# About this exercise
Exclude all pictures, and reproduce exactly the lines from the one containing "Where should I" through the end of the records, with nothing else added.

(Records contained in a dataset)
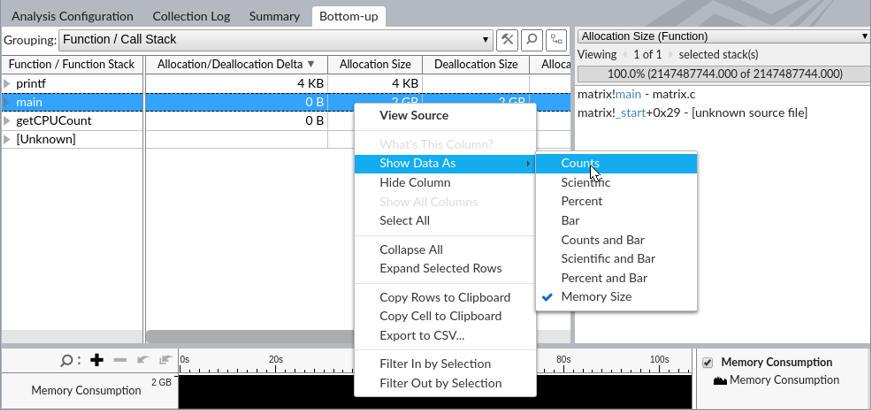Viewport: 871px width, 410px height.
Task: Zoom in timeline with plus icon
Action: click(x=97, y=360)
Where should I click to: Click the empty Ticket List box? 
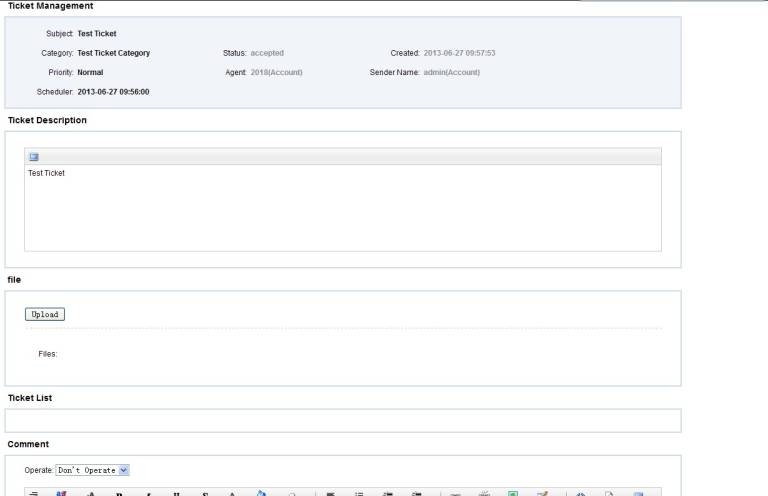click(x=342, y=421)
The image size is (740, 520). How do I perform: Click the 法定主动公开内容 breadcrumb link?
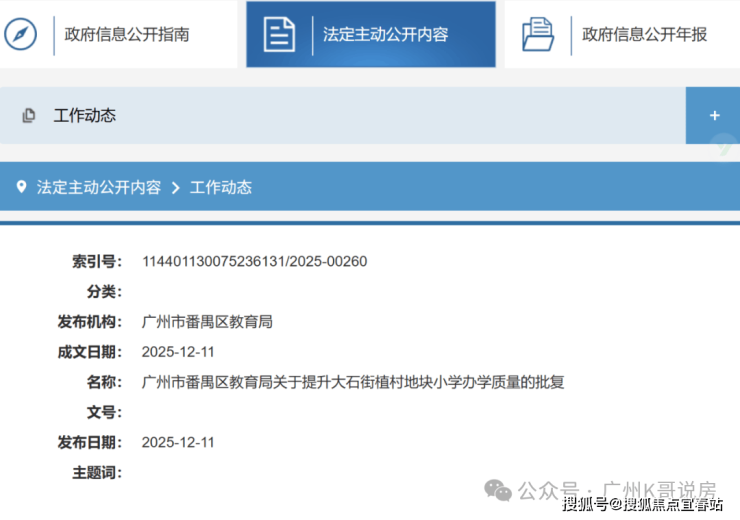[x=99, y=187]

# Exercise response
Where should I click to: Click the empty Ticket List box? 
click(x=342, y=421)
The image size is (740, 520). How do I perform: Click the 法定主动公开内容 breadcrumb link?
[x=99, y=187]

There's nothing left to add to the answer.